start Data provided

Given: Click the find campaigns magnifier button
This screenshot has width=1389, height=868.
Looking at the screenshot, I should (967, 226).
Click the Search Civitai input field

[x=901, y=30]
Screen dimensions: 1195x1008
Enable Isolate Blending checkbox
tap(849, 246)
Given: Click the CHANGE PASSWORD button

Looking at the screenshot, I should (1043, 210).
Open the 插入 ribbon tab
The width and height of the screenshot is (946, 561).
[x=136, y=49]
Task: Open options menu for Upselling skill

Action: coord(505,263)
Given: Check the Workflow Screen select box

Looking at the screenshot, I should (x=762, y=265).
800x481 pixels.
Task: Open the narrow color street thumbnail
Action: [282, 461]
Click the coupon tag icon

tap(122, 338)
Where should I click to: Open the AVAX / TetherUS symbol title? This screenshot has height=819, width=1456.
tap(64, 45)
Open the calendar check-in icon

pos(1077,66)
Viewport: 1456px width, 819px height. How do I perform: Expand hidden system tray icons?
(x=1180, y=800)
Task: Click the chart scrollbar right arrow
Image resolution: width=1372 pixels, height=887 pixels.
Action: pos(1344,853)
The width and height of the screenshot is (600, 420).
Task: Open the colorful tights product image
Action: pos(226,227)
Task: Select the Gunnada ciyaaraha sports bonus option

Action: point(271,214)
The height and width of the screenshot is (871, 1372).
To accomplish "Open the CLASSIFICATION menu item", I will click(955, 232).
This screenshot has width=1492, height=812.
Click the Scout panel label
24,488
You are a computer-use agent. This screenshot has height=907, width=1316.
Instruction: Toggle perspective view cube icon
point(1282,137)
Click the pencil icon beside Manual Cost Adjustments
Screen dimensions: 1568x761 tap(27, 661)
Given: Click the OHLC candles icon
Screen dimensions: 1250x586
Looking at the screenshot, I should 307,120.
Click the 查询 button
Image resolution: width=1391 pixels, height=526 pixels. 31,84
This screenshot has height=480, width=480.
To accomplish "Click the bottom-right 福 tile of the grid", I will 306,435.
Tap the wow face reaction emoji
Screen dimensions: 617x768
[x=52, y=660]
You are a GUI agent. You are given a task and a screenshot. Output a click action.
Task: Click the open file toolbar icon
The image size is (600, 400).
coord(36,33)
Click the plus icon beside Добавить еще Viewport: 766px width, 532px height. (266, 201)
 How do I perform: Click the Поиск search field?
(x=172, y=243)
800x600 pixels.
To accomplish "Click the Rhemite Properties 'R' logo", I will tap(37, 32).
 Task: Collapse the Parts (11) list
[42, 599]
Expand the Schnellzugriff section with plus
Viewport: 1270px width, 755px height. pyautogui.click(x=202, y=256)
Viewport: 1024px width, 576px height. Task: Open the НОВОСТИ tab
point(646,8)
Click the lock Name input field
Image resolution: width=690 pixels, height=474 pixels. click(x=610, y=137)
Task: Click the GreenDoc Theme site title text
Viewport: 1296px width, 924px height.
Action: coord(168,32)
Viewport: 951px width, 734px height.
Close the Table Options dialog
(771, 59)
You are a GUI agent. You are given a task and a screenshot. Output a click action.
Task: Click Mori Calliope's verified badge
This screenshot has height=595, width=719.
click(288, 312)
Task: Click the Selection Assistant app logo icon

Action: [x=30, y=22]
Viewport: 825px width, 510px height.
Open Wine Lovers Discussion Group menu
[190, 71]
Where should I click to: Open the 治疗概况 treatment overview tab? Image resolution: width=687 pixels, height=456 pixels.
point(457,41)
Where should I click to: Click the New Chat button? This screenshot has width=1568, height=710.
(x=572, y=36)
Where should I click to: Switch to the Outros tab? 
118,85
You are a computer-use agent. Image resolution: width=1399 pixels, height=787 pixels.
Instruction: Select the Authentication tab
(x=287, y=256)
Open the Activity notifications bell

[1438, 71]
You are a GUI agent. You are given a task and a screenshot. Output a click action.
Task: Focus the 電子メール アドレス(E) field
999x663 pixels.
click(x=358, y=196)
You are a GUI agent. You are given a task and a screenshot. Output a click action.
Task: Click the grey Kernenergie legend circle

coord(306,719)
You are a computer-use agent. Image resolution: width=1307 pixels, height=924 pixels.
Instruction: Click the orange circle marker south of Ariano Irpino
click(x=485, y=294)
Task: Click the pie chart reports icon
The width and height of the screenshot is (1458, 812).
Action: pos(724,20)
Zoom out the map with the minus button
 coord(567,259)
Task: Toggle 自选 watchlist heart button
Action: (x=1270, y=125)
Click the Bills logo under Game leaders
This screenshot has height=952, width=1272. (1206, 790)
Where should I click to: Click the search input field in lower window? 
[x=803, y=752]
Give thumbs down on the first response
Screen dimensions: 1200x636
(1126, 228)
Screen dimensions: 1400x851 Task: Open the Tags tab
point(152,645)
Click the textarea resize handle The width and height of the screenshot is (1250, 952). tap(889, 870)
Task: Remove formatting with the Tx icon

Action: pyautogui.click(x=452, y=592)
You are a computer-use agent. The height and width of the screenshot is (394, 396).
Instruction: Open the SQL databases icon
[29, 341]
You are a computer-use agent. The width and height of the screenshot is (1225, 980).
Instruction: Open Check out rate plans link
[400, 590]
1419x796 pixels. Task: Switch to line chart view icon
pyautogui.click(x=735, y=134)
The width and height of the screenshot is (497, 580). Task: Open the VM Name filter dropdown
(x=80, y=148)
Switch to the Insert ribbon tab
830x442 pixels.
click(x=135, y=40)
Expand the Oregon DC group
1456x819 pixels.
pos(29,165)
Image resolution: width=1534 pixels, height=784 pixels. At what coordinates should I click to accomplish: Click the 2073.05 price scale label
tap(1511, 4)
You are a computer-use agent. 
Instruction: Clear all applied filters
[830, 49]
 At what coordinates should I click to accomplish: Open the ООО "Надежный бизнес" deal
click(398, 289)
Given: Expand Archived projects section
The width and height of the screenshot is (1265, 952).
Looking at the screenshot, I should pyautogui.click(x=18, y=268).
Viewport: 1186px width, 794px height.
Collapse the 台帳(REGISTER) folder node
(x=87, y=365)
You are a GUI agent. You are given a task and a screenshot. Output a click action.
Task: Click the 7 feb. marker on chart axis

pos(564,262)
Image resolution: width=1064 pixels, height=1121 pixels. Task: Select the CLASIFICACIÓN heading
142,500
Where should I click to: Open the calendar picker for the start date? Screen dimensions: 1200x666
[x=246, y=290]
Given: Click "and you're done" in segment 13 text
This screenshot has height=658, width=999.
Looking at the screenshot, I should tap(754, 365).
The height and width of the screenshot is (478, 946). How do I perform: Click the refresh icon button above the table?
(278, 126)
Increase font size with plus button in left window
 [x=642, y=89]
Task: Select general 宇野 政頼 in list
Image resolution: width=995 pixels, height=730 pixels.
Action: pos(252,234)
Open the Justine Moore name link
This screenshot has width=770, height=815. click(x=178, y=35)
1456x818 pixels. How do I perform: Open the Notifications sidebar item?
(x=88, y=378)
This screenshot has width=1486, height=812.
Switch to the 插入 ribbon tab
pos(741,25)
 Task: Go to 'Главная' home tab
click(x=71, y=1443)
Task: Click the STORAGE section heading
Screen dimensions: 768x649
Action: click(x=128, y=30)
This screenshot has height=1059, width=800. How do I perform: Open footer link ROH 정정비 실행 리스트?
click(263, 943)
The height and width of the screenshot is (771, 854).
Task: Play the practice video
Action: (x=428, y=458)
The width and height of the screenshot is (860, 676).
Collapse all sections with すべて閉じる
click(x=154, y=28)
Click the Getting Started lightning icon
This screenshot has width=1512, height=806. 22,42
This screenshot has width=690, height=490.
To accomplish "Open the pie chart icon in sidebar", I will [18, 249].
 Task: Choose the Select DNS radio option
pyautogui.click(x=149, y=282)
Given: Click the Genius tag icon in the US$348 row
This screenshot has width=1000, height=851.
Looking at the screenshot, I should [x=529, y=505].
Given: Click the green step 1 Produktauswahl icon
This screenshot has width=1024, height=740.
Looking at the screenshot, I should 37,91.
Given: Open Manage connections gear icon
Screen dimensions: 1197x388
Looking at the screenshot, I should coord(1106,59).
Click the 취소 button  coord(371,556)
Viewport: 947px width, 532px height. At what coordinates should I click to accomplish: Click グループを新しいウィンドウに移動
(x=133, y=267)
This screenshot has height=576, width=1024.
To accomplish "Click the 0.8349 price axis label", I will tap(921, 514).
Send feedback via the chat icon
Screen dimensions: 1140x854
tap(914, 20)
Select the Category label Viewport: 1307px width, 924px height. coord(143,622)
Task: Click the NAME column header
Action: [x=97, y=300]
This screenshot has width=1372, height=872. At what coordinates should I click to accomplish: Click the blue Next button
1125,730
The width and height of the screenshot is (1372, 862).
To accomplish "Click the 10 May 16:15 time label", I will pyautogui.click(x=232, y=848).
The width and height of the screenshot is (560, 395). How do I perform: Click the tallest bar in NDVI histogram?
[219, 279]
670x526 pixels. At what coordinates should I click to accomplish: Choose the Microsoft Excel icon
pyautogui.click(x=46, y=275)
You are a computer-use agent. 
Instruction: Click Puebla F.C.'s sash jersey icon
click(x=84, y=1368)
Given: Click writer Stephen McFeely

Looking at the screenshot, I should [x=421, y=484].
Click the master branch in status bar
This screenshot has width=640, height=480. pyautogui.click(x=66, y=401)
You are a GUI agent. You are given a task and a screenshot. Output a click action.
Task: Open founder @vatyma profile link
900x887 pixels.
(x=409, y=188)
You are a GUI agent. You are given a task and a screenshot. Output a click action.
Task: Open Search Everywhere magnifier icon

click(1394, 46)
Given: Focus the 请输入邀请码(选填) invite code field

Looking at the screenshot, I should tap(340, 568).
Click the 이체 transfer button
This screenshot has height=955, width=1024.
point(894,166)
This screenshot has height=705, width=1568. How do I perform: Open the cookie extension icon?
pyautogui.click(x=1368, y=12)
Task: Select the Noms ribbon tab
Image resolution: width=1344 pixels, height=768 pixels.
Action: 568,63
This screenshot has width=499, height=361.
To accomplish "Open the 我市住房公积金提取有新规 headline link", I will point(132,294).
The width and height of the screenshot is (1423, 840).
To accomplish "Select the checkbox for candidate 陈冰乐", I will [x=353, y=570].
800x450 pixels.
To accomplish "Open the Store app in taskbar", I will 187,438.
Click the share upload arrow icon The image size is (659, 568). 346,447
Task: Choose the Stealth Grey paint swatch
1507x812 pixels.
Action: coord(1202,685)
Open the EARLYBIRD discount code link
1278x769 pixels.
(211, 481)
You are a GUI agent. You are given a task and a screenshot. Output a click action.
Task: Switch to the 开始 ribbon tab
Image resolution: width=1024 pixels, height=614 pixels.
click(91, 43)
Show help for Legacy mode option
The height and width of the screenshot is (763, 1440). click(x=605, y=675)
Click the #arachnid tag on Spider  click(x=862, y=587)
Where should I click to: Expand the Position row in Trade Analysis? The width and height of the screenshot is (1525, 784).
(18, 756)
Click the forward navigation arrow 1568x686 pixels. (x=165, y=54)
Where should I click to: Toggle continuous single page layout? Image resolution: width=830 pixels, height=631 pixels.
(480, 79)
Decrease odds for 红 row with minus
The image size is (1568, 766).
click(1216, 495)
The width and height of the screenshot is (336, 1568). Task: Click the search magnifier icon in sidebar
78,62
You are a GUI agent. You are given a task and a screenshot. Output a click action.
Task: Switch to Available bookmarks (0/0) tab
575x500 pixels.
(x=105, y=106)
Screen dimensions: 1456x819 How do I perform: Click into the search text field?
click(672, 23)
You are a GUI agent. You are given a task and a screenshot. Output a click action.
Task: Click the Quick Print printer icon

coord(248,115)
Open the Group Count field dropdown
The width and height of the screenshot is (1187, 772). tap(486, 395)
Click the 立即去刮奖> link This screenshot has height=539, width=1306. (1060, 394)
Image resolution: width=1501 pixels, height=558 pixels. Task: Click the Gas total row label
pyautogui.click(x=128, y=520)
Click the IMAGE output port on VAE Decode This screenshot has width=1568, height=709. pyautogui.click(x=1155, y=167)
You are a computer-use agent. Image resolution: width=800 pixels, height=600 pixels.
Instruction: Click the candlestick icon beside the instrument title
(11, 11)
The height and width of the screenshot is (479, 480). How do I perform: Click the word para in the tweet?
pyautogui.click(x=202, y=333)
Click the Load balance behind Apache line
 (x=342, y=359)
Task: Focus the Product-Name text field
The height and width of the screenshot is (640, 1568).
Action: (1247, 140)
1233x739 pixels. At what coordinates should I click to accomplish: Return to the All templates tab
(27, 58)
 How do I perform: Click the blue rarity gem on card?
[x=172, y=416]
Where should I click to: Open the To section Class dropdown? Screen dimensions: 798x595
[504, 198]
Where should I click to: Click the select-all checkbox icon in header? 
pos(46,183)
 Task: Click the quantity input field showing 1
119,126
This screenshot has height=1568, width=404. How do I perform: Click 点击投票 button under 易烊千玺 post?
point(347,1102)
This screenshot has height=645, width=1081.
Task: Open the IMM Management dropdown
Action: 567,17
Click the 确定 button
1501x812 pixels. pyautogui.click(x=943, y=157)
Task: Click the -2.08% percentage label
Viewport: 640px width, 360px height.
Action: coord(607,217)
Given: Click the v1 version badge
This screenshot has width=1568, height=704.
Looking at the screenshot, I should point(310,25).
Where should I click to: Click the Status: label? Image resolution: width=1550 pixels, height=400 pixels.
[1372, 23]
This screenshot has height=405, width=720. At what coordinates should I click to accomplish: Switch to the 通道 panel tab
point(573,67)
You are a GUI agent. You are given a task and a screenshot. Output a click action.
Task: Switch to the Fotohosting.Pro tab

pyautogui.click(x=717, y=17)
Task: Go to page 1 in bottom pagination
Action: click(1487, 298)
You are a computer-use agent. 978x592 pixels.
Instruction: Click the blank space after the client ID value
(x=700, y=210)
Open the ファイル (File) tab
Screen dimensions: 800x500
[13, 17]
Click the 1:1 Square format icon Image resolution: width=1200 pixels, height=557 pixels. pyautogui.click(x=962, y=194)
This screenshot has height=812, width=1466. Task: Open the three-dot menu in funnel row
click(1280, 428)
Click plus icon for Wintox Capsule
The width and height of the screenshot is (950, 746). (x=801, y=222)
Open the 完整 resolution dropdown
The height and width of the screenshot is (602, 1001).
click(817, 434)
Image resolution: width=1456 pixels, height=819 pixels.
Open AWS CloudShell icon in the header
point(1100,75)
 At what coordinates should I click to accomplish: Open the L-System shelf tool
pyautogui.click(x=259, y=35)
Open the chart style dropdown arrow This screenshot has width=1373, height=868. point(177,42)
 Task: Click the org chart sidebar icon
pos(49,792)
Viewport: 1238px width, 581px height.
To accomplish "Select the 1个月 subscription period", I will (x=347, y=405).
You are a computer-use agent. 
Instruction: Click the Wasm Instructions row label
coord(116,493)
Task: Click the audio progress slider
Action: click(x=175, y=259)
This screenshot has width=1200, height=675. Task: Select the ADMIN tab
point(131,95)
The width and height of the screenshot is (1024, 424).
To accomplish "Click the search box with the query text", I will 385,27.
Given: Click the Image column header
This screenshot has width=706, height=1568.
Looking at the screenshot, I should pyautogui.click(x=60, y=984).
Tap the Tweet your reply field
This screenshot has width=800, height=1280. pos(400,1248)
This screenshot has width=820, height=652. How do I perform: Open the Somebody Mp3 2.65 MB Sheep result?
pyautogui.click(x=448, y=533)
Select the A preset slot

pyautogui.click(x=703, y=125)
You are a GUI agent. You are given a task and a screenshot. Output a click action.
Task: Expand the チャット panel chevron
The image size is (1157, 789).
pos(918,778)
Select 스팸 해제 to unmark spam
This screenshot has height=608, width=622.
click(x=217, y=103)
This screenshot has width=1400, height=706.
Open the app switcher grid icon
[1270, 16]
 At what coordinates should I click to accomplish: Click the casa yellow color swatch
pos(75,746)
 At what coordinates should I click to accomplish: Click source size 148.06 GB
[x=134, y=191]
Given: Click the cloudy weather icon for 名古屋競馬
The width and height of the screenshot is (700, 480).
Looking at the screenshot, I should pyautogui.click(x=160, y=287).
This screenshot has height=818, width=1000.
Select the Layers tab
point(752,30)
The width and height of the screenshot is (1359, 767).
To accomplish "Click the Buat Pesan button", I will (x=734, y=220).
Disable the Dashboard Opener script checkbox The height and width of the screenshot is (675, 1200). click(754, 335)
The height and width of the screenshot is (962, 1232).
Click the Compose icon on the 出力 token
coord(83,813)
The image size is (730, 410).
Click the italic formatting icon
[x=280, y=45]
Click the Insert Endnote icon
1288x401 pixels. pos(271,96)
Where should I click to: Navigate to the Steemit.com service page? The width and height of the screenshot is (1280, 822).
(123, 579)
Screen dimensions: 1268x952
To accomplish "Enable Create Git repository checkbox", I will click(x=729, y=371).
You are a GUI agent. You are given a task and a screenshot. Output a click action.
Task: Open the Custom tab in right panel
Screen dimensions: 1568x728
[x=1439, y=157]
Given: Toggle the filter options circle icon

end Data provided

### Set task
Render the entries as a Markdown table with two columns, Row and Text. Start at the line containing "This screenshot has width=1372, height=872.", end at the line containing "will [x=353, y=570].", put one line in each row, and omit blank lines.

### Response to the exercise
| Row | Text |
|---|---|
| 1 | This screenshot has width=1372, height=872. At what coordinates should I click to accomplish: Click the blue Next button |
| 2 | 1125,730 |
| 3 | The width and height of the screenshot is (1372, 862). |
| 4 | To accomplish "Click the 10 May 16:15 time label", I will pyautogui.click(x=232, y=848). |
| 5 | The width and height of the screenshot is (560, 395). How do I perform: Click the tallest bar in NDVI histogram? |
| 6 | [219, 279] |
| 7 | 670x526 pixels. At what coordinates should I click to accomplish: Choose the Microsoft Excel icon |
| 8 | pyautogui.click(x=46, y=275) |
| 9 | You are a computer-use agent.  |
| 10 | Instruction: Click Puebla F.C.'s sash jersey icon |
| 11 | click(x=84, y=1368) |
| 12 | Given: Click writer Stephen McFeely |
| 13 | Looking at the screenshot, I should [x=421, y=484]. |
| 14 | Click the master branch in status bar |
| 15 | This screenshot has width=640, height=480. pyautogui.click(x=66, y=401) |
| 16 | You are a GUI agent. You are given a task and a screenshot. Output a click action. |
| 17 | Task: Open founder @vatyma profile link |
| 18 | 900x887 pixels. |
| 19 | (x=409, y=188) |
| 20 | You are a GUI agent. You are given a task and a screenshot. Output a click action. |
| 21 | Task: Open Search Everywhere magnifier icon |
| 22 | click(1394, 46) |
| 23 | Given: Focus the 请输入邀请码(选填) invite code field |
| 24 | Looking at the screenshot, I should tap(340, 568). |
| 25 | Click the 이체 transfer button |
| 26 | This screenshot has height=955, width=1024. |
| 27 | point(894,166) |
| 28 | This screenshot has height=705, width=1568. How do I perform: Open the cookie extension icon? |
| 29 | pyautogui.click(x=1368, y=12) |
| 30 | Task: Select the Noms ribbon tab |
| 31 | Image resolution: width=1344 pixels, height=768 pixels. |
| 32 | Action: 568,63 |
| 33 | This screenshot has width=499, height=361. |
| 34 | To accomplish "Open the 我市住房公积金提取有新规 headline link", I will point(132,294). |
| 35 | The width and height of the screenshot is (1423, 840). |
| 36 | To accomplish "Select the checkbox for candidate 陈冰乐", I will [x=353, y=570]. |